Sail Grand Prix Season-Ending Race in San Francisco Points to Power of Data, IP

All production is handled by a broadcast facility in the UK

As Sail Grand Prix concludes its 2021-22 season this weekend in San Francisco, it continues to prove just how quickly new remote-production workflows can evolve. Onsite presence is minimal, with camera signals, audio signals, and heaps of data sent from the boats to the shore via RF and then via SMPTE ST 2110 transport halfway around the world to a production team at Timeline’s Ealing Broadcast Centre in the UK.

SailGP’s Warren Jones: “We have 30,000 data points per boat and, at the end of the day, something like 40 billion data points” transmitted to London.

“It seems a long time ago that we started this season in Bermuda, and the world’s a little bit different than it was a year ago,” says Warren Jones, chief technology officer, SailGP. “It was tough for us to move around back then and do what we needed to do. And our remote production was essential for us.”

Warren says the production team was lucky because there were no legacy systems, workflows, and contracts to deal with. Eight national teams compete on identical F50 foiling catamarans capable of reaching speeds of up to 60 mph. Both the boats and the athletes who sail them have sensors that collect and stream reams of data for every competition.

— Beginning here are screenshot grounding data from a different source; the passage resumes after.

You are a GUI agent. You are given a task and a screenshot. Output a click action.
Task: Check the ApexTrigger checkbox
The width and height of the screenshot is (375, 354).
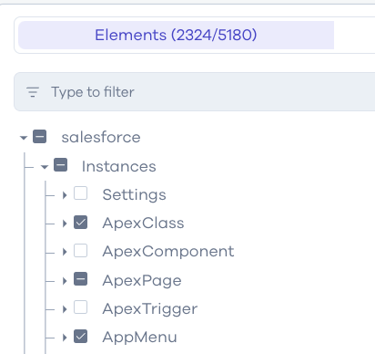point(81,307)
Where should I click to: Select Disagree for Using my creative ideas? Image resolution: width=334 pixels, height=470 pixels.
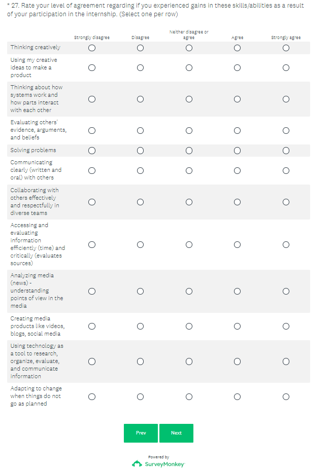pos(140,67)
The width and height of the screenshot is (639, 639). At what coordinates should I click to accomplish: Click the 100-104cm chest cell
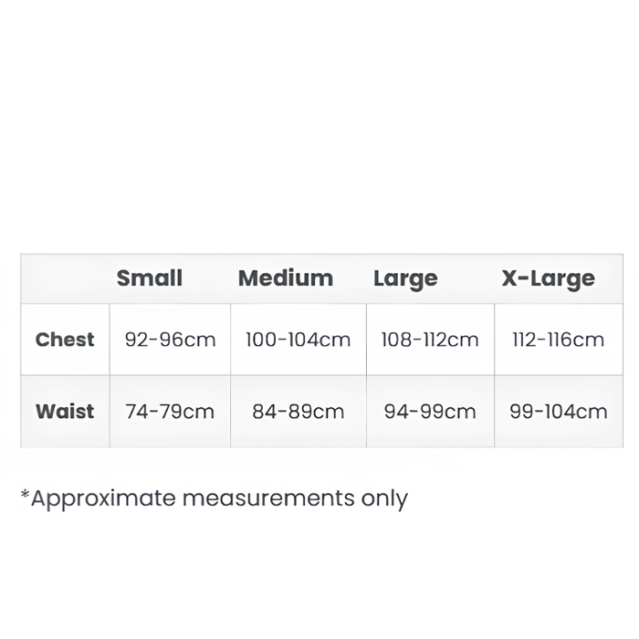[299, 340]
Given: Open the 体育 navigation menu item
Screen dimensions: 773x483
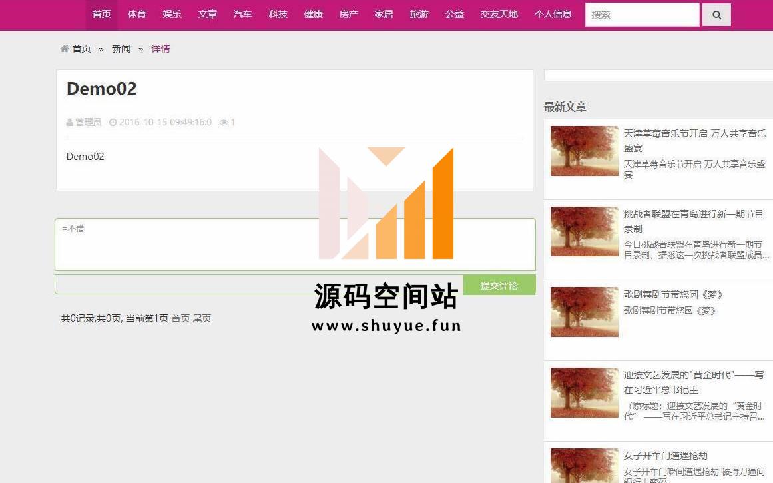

“We had a blank sheet of paper, so it was how do we want to do it,” he recalls. “Do we want to do what we did two years ago for the America’s Cup? Or do we want to look forward and have something that is future-proof for the next 10 or 15 years?”

The result is a workflow in which most of the people, including umpires, are in London at a control room at Timeline’s facility. SMPTE ST 2110 is a core technical piece, enabling the team to transport signals to Timeline from anywhere in the world and also have a return path for monitoring the output from the race site.

“We send the finished world feed back to the race site, where it is shown in the hospitality areas, our media center, and then the big screens,” says Jones. “Nothing is produced onsite.”

For every race, the feed for the onsite videoboard is produced in the UK and sent back via SMPTE ST 2110.

Except for cameras, microphones, and Riedel Bolero intercoms, all the equipment is located in London, including the augmented-reality graphics engines, which play a big part in visualizing all data. And there is a lot of data capture via pressure sensors, gyroscopes, GPS, and other technologies.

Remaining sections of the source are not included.